I have shaken her hand, held her gaze and spent more than an hour chatting with Tasleem Rafiq and her children and I can report that she is no ghost. The 52-year-old mother of four is very much alive.
Quite how she comes to be alive is, however, a medical mystery. A month ago, she had a heart attack and stopped breathing. What happened next has astonished doctors, shocked her family and raised questions about medical practice. For Mrs Rafiq has returned from the dead.
Sitting in her terraced house in Reading, which she shares with three of her children, she shows no sign of the ordeal she has endured. "God will take you when he chooses. Everyone was praying and God said: 'I am going to leave this lady.' I am a very lucky mother," she said. She does not want her picture in a national newspaper but she looks younger than her 52 years.
She has had multiple sclerosis for 20 years, cannot walk and occasionally gets chest infections which develop into pneumonia, requiring hospital admission. But on 14 September, she collapsed. An ambulance was called and resuscitation commenced. It continued, on the floor of the front room, in the ambulance on the way to the Royal Berkshire Hospital and in the accident-and-emergency (A&E) department, but without success.
Her son Fezaen, 28, said: "We were waiting [in the A&E department] when the doctor came out and said: 'I have to tell you that we have been trying to get your mother's heart started for 45 minutes and we haven't had any luck. Unfortunately she has died.'"
The family, in shock, asked to see the body, to bid goodbye. They were shown into a private room and warned that because their mother had been injected with adrenalin her body would make involuntary movements and they should not think that these were signs of life. It was 11.30am.
Fezaen said: "She was lying with her eyes rolled back gasping. We were sitting with her praying. I was on the right and my brother was on the left when he said, 'She's looking at you.' We called the nurse and asked if that was normal. She said yes, it was quite normal."
Over the next two hours, this scenario was played out several times as the family struggled to convince nurses that their mother might still be alive. A doctor was summoned, who examined the "corpse" and declared there was, indeed, a faint pulse.
But doctors assessed her twice, found her unresponsive and concluded that, though she was alive, she would have suffered irreversible brain damage and would be likely to die soon. They advised if she had a second cardiac arrest, she should not be resuscitated, a prospect which alarmed her family.

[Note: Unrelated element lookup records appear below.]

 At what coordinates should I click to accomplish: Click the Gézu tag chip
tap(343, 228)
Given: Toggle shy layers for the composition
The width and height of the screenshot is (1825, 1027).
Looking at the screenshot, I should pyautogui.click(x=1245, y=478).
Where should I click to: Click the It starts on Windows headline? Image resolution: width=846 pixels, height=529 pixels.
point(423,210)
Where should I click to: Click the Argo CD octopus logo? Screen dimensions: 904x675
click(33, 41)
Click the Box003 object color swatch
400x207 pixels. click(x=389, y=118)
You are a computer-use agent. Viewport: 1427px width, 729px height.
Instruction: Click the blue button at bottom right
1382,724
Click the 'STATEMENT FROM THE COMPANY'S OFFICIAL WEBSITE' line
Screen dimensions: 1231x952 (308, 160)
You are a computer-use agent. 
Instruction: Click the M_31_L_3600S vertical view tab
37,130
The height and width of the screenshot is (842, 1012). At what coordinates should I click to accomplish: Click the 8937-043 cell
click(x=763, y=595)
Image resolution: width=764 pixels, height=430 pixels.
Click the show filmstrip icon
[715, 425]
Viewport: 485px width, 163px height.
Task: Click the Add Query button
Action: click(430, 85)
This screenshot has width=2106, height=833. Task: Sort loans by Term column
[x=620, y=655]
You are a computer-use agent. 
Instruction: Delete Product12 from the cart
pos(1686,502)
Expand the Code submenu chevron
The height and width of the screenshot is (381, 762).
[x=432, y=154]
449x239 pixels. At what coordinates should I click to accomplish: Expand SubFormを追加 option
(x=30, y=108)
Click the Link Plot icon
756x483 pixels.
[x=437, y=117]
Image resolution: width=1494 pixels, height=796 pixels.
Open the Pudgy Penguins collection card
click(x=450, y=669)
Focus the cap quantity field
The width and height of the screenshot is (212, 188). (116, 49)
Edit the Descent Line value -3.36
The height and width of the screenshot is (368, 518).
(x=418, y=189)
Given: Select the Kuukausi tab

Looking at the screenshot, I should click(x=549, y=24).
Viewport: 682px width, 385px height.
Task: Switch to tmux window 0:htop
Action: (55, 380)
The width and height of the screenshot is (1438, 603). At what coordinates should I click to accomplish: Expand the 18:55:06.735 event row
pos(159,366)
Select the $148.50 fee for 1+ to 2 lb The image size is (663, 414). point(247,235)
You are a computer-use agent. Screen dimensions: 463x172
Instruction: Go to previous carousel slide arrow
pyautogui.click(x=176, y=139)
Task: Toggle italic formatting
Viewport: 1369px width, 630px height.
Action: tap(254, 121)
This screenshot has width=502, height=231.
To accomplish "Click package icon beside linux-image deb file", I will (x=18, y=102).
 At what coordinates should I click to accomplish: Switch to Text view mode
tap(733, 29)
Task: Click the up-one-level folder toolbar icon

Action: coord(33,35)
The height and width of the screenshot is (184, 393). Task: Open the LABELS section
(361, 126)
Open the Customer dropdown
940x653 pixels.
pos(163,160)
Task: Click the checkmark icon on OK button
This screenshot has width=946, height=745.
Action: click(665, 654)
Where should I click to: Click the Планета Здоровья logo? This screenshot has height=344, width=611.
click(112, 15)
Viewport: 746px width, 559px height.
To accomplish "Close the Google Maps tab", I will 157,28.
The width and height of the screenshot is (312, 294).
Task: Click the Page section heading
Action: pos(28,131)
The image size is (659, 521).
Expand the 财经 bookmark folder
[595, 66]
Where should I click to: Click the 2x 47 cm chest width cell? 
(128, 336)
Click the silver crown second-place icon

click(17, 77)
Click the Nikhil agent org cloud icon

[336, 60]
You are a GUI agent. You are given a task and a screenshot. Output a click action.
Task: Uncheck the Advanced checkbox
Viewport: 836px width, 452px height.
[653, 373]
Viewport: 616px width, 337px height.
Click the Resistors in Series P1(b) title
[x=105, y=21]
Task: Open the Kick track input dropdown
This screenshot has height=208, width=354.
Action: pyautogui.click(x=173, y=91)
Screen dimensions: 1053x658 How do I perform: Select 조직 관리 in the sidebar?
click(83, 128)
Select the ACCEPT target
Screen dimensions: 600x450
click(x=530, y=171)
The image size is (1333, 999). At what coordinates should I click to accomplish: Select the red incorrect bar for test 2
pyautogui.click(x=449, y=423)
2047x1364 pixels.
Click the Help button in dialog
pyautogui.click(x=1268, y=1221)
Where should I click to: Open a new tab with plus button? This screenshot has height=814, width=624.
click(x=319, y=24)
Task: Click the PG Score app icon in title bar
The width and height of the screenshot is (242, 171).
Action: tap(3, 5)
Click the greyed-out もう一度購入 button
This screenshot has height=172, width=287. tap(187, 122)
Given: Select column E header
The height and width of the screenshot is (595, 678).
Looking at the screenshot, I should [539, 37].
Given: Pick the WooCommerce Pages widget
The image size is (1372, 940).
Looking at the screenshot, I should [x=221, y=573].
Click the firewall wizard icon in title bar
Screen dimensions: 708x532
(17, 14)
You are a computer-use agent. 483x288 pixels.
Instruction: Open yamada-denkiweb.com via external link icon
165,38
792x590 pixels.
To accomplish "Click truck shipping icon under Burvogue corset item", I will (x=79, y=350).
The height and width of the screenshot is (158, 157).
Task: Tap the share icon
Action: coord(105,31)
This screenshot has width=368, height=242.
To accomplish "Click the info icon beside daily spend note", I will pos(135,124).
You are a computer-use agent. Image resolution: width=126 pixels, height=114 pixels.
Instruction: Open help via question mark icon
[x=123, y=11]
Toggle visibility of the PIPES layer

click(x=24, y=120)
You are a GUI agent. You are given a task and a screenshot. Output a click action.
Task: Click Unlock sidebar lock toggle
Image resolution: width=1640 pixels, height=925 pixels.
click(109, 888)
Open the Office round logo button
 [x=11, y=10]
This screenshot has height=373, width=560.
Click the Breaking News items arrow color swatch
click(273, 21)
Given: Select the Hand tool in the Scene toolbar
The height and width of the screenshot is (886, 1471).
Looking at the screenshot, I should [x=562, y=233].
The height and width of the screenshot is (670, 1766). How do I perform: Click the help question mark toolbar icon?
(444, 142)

At around 10pm, her daughter Shabana was sitting holding her hand and noticed her pulling it away. "Mum, if I have done something to upset you, tell me," she said. Mrs Rafiq turned to her and said: "What have you done to upset me?" It was the signal the family had been praying for.
By next morning, she was chatting and joking with her family as her memory returned. On 2 October, she was discharged home, alert and alive.
Doctors caring for Mrs Rafiq described her recovery as "a miracle", according to the family. David Mossop, lead consultant in emergency-care medicine at the Royal Berkshire Hospital, was more cautious. He said the resuscitation protocol had been followed correctly and after 45 minutes, and with blood tests showing "profound acidosis" – lack of oxygen – "you would expect a severe amount of brain damage".
But there was none. "That is very unusual," he said.